Unless our common stock constitutes a USRPI, a sale of the stock by a non-U.S. stockholder generally will not be subject to U.S. federal income taxation under FIRPTA. Generally, with respect to any particular stockholder, our common stock will constitute a USRPI only if each of the following three statements is true:

(a) Fifty percent or more of our assets on any of certain testing dates during a prescribed testing period consist of interests in real property located within the United States, excluding for this purpose, interests in real property solely in a capacity as creditor;

(b) We are not a “domestically-controlled qualified investment entity.” A domestically-controlled qualified entity includes a REIT, less than 50% of value of which is held directly or indirectly by non-U.S. stockholders at all times during a specified testing period. For this purpose, effective beginning December 18, 2015, a REIT may generally presume that any class of the REIT’s stock that is “regularly traded,” as defined by the applicable Treasury Regulations, on an established securities market is held by U.S. persons except in the case of holders of 5% or more such class of stock and except to the extent that the REIT has actual knowledge that such stock is held by non-U.S. persons. In addition, effective beginning December 18, 2015, certain look-through and presumption rules apply for this purpose to any stock of a REIT that is held by a RIC or another REIT. Although we believe that we are, and will continue to be, a domestically-controlled REIT, because our shares are publicly traded we cannot make any assurance that we will remain a domestically-controlled qualified investment entity; and

(c) Either (1) our common stock is not “regularly traded,” as defined by applicable Treasury regulations, on an established securities market; or (2) our common stock is “regularly traded” on an established securities market and the selling non-U.S. stockholder has actually or constructively held over 10% of our outstanding common stock any time during the shorter of the five-year period ending on the date of the sale or the period such selling non-U.S. stockholder held our common stock.

__What to produce__. Continue the passage on FIRPTA treatment of common stock sales by non-U.S. stockholders, starting after its final sentence.

__Source excerpt__.
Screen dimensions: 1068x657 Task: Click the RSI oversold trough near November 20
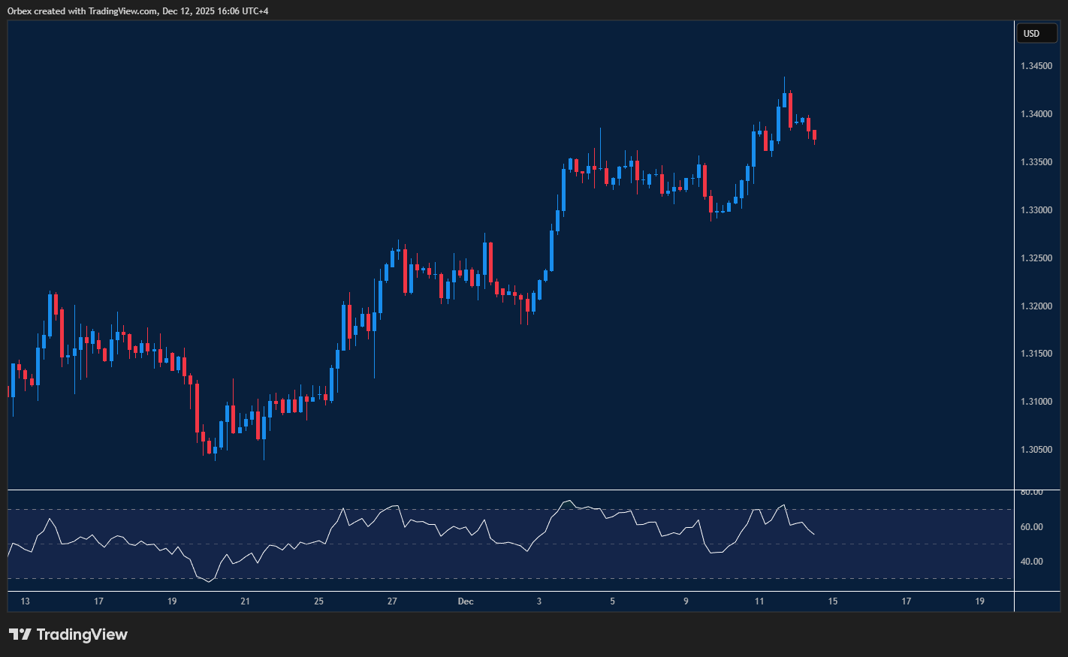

__The reply__.
In addition, even if our common stock is treated as a USRPI, non-U.S. stockholders that are treated as “qualified foreign pension funds” or that are non-U.S. publicly traded investment vehicles meeting certain requirements are exempt from tax under FIRPTA on the sale of our common stock.

Specific wash sales rules applicable to sales of stock in a domestically-controlled qualified investment entity could result in gain recognition, taxable under FIRPTA, upon the sale of our common stock even if we are a domestically-controlled qualified investment entity. These rules would apply if a non-U.S. stockholder (a) disposes of our common stock within a 30-day period preceding the ex-dividend date of a distribution, any portion of which, but for the disposition, would have been taxable to such non-U.S. stockholder as gain from the sale or exchange of a USRPI, and (b) acquires, or enters into a contract or option to acquire, other shares of our common stock during the 61-day period that begins 30 days prior to such ex-dividend date.

If gain on the sale of our common stock were subject to taxation under FIRPTA, the non-U.S. stockholder would be subject to the same treatment as a U.S. stockholder with respect to such gain, subject to applicable alternative minimum tax and a special alternative minimum tax in the case of non-resident alien individuals, and the purchaser of the stock could be required to withhold 15% of the purchase price and remit such amount to the IRS.

Gain from the sale of our common stock that would not otherwise be subject to FIRPTA will nonetheless be taxable in the U.S. to a non-U.S. stockholder in two cases: (a) if the non-U.S. stockholder’s investment in our common stock is effectively connected with a U.S. trade or business conducted by such non-U.S. stockholder, the non-U.S. stockholder will be subject to the same treatment as a U.S. stockholder with respect to such gain and, in the case of a non-U.S. stockholder that is a corporation, may also be subject to the 30% branch profits tax on such gain after the application of the income tax, or (b) if the non-U.S. stockholder is a nonresident alien individual who was present in the U.S. for 183 days or more during the taxable year and has a “tax home” in the U.S., the nonresident alien individual will be subject to a 30% tax on the individual’s net capital gain.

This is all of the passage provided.